Wenn ein Schaden einer Versicherung gemeldet wird, werden automatisch vom System Rückstellungen für evtl. zu zahlende Entschädigungsleistungen gebildet.

Wird der Schaden "unbelastet" - also ohne Zahlungen - geschlossen, dann wird auch die Belastung des Vertrages wieder rückgängig gemacht. Also keine Panik - alles in Ordnung.

Ich würde aber von mir aus meine Versicherung informieren, wenn die andere Versicherung den Schaden gezahlt hat und der Fall somit abgeschlossen ist.

Denn die eigene Versicherung erfährt ja nicht, was die andere Versicherung macht. Woher auch, wenn nicht durch Dich.

Warum hast Du den Fall Deiner Versicherung gemeldet? Gäbe es irgendeine Regulierung, die durch Deine Versicherung bestehen könnte?

Da Du den Schaden Deiner Versicherung gemeldet hast, geht diese offensichtlich davon aus, daß die Sachlage nicht eindeutig ist und damit ein Risiko besteht, daß der Schaden zumindest teilweise auch zu ihren Lasten geht. Daher ist die Reaktion der Versicherung verständlich.

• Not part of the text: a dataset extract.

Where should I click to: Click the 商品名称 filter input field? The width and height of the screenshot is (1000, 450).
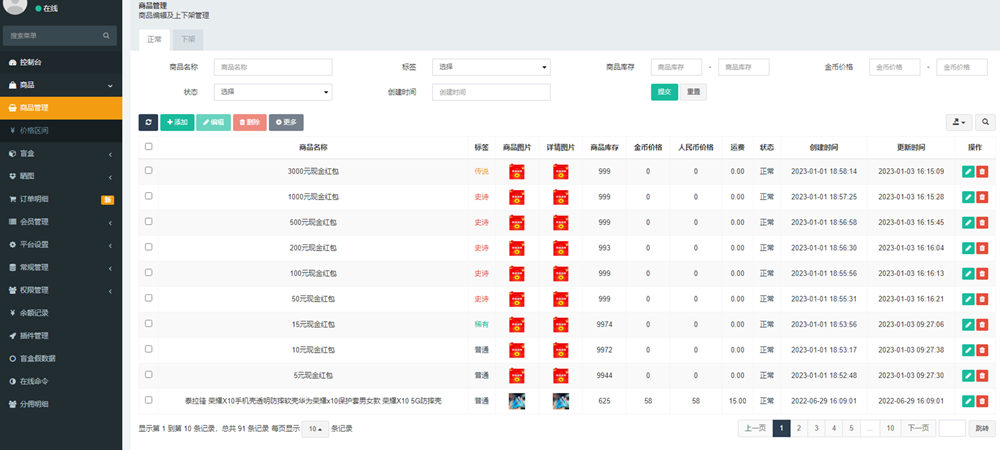272,67
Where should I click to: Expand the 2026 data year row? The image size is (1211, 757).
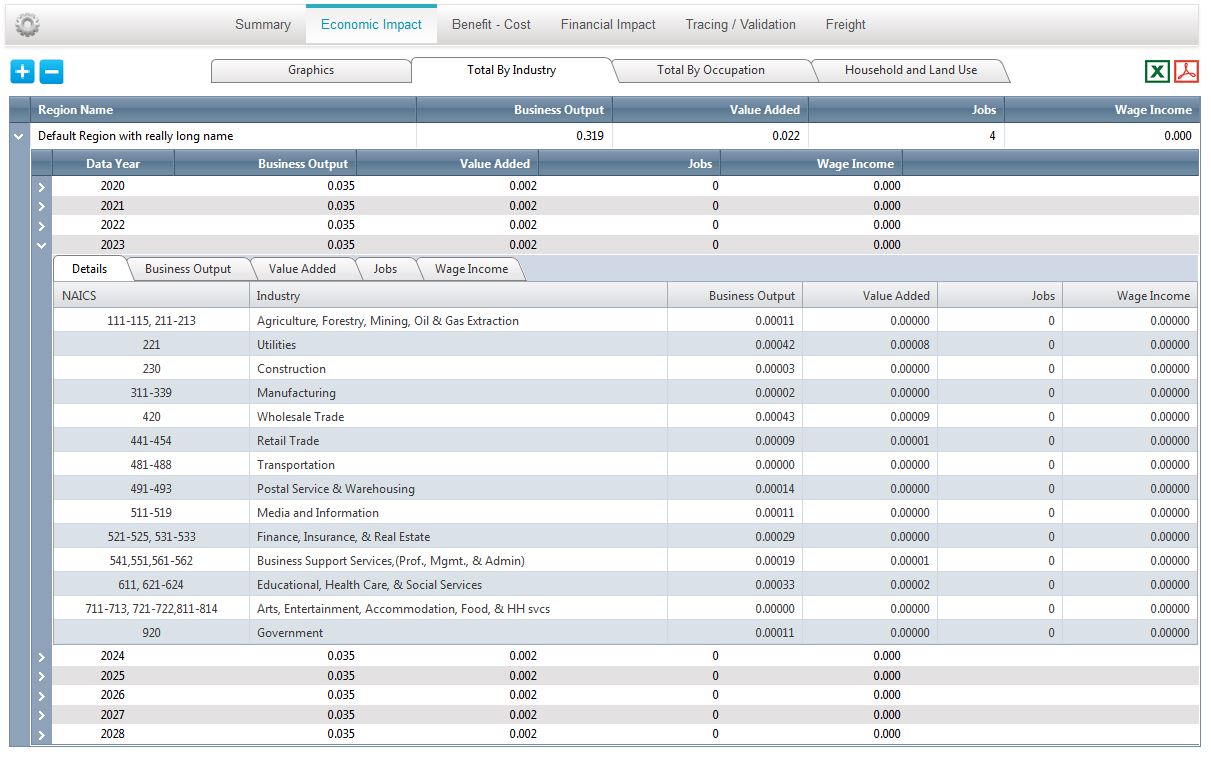[x=41, y=695]
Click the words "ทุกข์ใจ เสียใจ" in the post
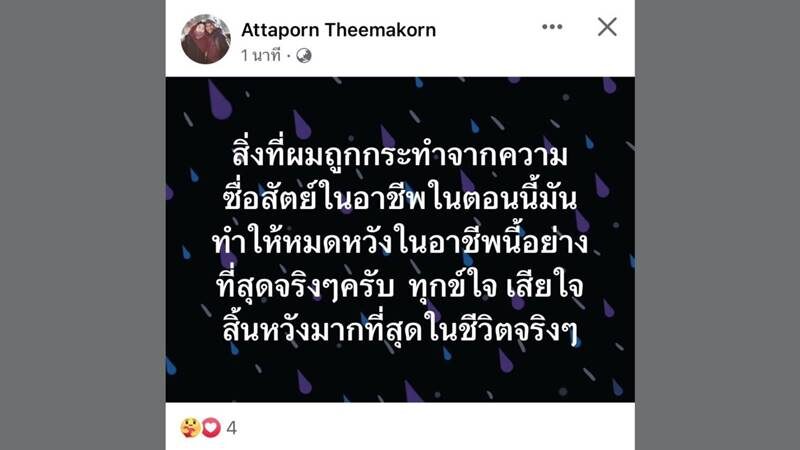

Hättest Du den Schaden nicht gemeldet und wäre die Sachlage wirklich eindeutig, könnte der ganze Vorgang ausschließlich zwischen Dir und der gegnerischen Versicherung abgewickelt werden. Deine Versicherung muss damit nicht behelligt werden.

Das ist schon merkwürdig. Man meldet korrekt den Schaden und dann sowas. Ich würde die Versicherung wechseln.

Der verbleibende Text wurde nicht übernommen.